Given instruction: Extract the entries verbatim, from the line containing "1433x866 pixels." through the line containing "the Week Start", with both of those lines included. Omit the pictures.

Excerpted data:
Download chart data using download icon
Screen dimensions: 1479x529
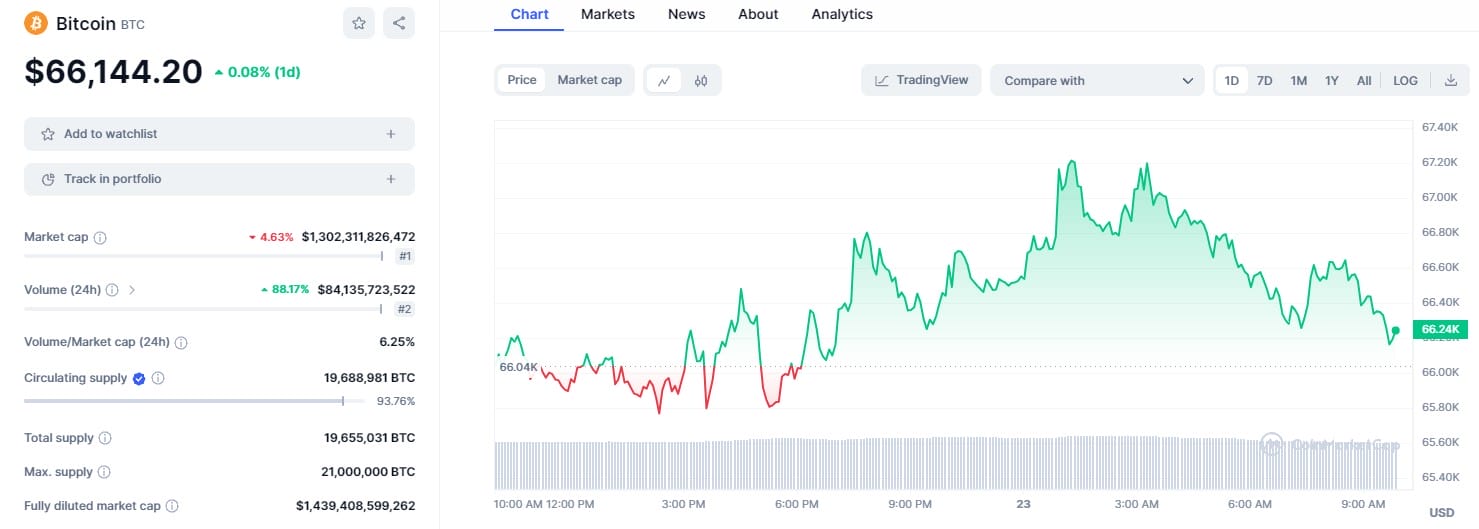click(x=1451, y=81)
* * *
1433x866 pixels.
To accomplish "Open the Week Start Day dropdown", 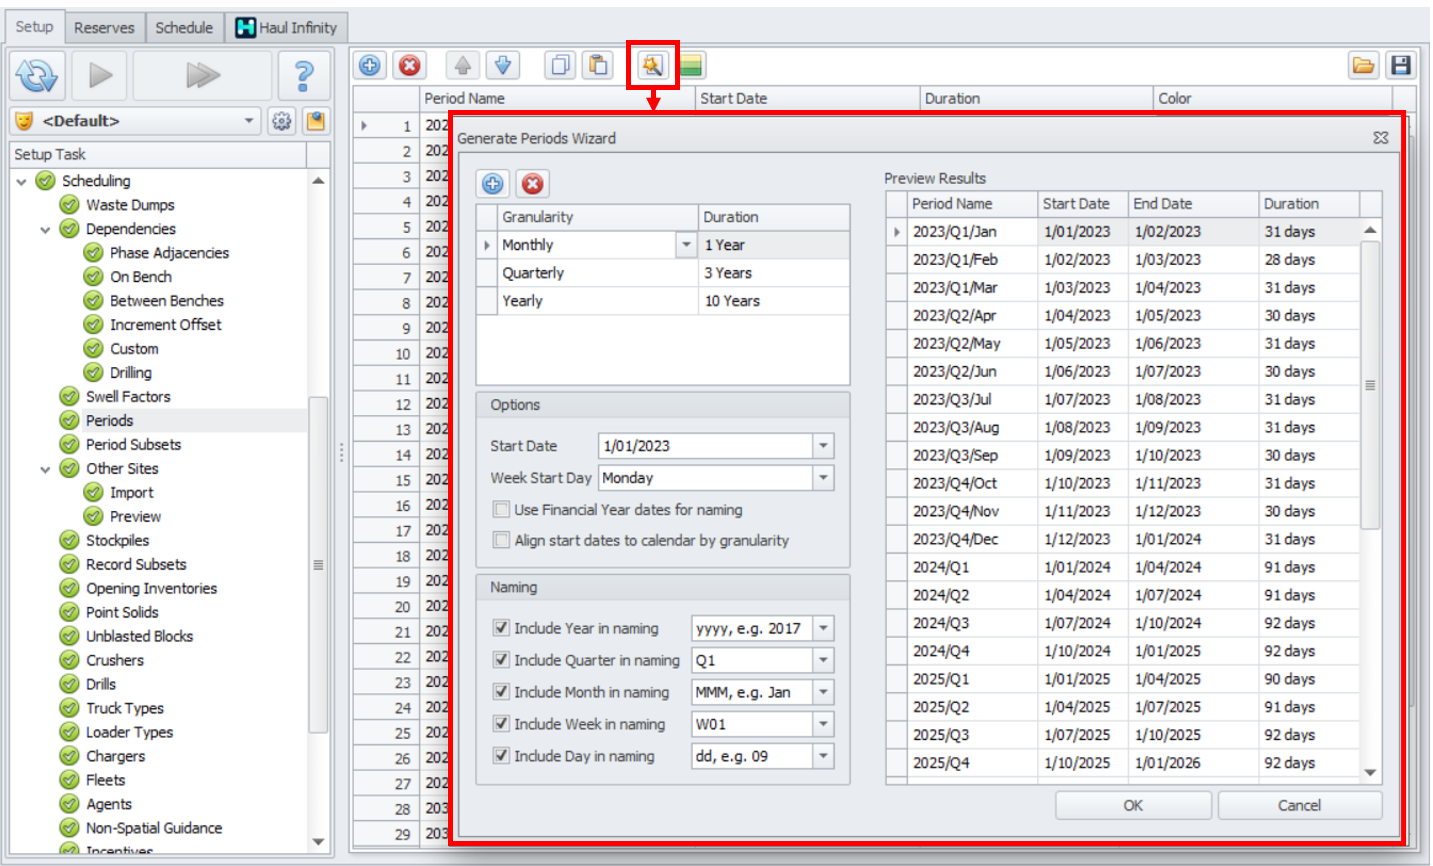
...
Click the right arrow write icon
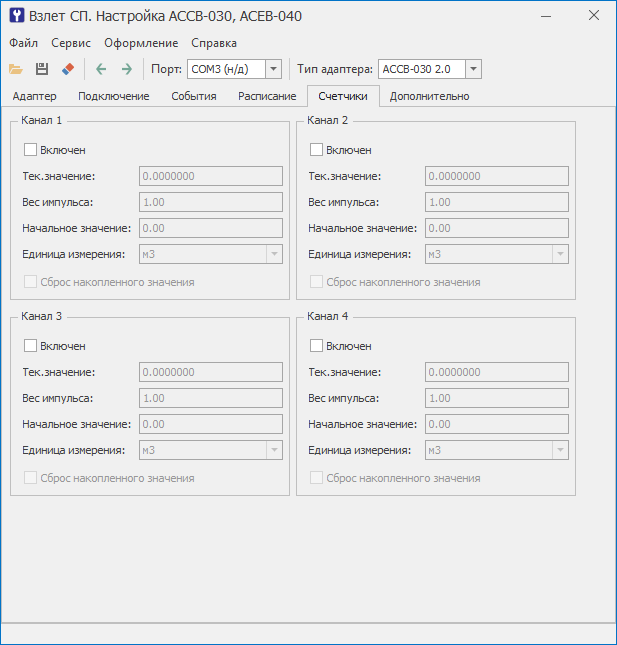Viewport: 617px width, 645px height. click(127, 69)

Answer to this problem:
1433x866 pixels.
To accomplish "Open the Week Start Day dropdown", 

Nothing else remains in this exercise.